Bobby and Rose flee, first in Rose's VW, which they crash, and then in Bobby's red Camaro, heading for Mexico. Rose misses her son and at one point boards a bus to return home, but she cannot leave Bobby and exits the bus. In San Diego, the pair meet flamboyant Texans Buford and Donna Sue, who invite Bobby and Rose to go to Mexico with them. The two couples travel to Tijuana where Buford and Bobby bond in the party atmosphere, but Rose still misses her son, so Bobby and Rose leave Mexico and return to Los Angeles to retrieve him.

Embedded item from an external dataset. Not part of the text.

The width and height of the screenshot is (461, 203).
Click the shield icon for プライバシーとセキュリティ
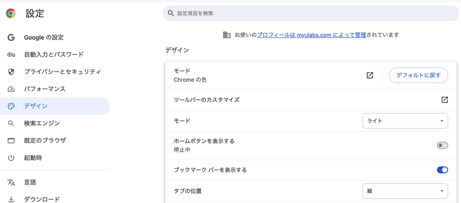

After painting Bobby's car black and picking up Rose's son, Bobby and Rose stop at an ice-cream parlor on the way out of town, where Rose leaves her son alone in the car for a few minutes while going inside. A police officer sees the boy alone in the car. Upon seeing police surrounding their car, Bobby and Rose abandon the car, leaving her son to be taken by the police, and hurry to a nearby cheap motel to hide out. Bobby calls his uncle Charlie to bring him a getaway car, but Rose separately contacts the police, who have her son, and tells them that she wants to talk about the recent "accident," offering the name of the motel where she and Bobby are staying. The police arrive that night in a rainstorm just as Charlie drives up with the getaway car. As Bobby runs toward the car, the police mistakenly think that he has a gun and, despite Rose's screams, shoot Bobby down. Rose cries over Bobby's body.

==Cast==

- Paul Le Mat as Bobby
- Dianne Hull as Rose
- Tim McIntire as Buford
- Leigh French as Donna Sue
- Martine Bartlett as Rose's Mother
- Noble Willingham as Uncle Charlie
- Robert Carradine as Moxey
- Erick Hines as Erick
- Mario Gallo as Benny
- Tony Gardenas as Rafael
- Edward James Olmos as Chicano #1 (as Eddie Olmos)
- Tip Fredell as Chicano #2
- William Dooley as Sam Gold
- Cliff Emmich as Bird Brain
- David Bond as Grocer
- Dorothy Love as Motel Clerk

==Release==
The film was distributed by Columbia Pictures. Although production began on October 22, 1973, the release date was April 29, 1975.

===Box office===
The film was produced on a low budget of $600,000, but it topped the American box office during its opening weekend (April 25–26), earning $5.3 million on 557,000 admissions from 365 screens. As of May 20, 1975, it had grossed ($35 million). The film was the seventh-highest-grossing American film of 1975. According to Variety, the film earned $6 million in theatrical rentals at the North American box office.

==Reception and legacy==
Vincent Canby of The New York Times wrote a negative review, stating: "The only tragic thing in a film like this is the quality of stupidity the characters are forced to exhibit in order to keep the plot going." Joseph McBride of Variety wrote: "Youth-on-the-lam theme, the staple of so many pix in the last 10 years, is getting tired, and the fatigue shows clearly in 'Aloha, Bobby and Rose.'" Gene Siskel of the Chicago Tribune awarded the film two stars out of four and dismissed it as "one of those overwrought sob stories about a young couple who are always getting in trouble. The guy's got a slightly brutish outlook on the world; the girl knows how to twist her hair and cry a lot." Charles Champlin of the Los Angeles Times wrote that the film "plays like a rehash of several dozen movies that you've sat through before, restlessly. You wince to see the waste of two attractive performers and a fair amount of competent craftsmanship on material so lacking in originality, aptness of thought or simple interest." Gary Arnold of The Washington Post called it "an inarticulate film about inarticulate characters." In a retrospective review, Richard Brody of the New Yorker described it as a "tough, uncompromising, and inventive independent film that cleaned up at the box office."

A review in Time Out compared the film with the critically acclaimed 1973 film American Graffiti, which also starred Le Mat, but the review goes on to say: "[W]ith little characterisation or depth, the plot doesn't finally add up to much more than a coda to Graffiti."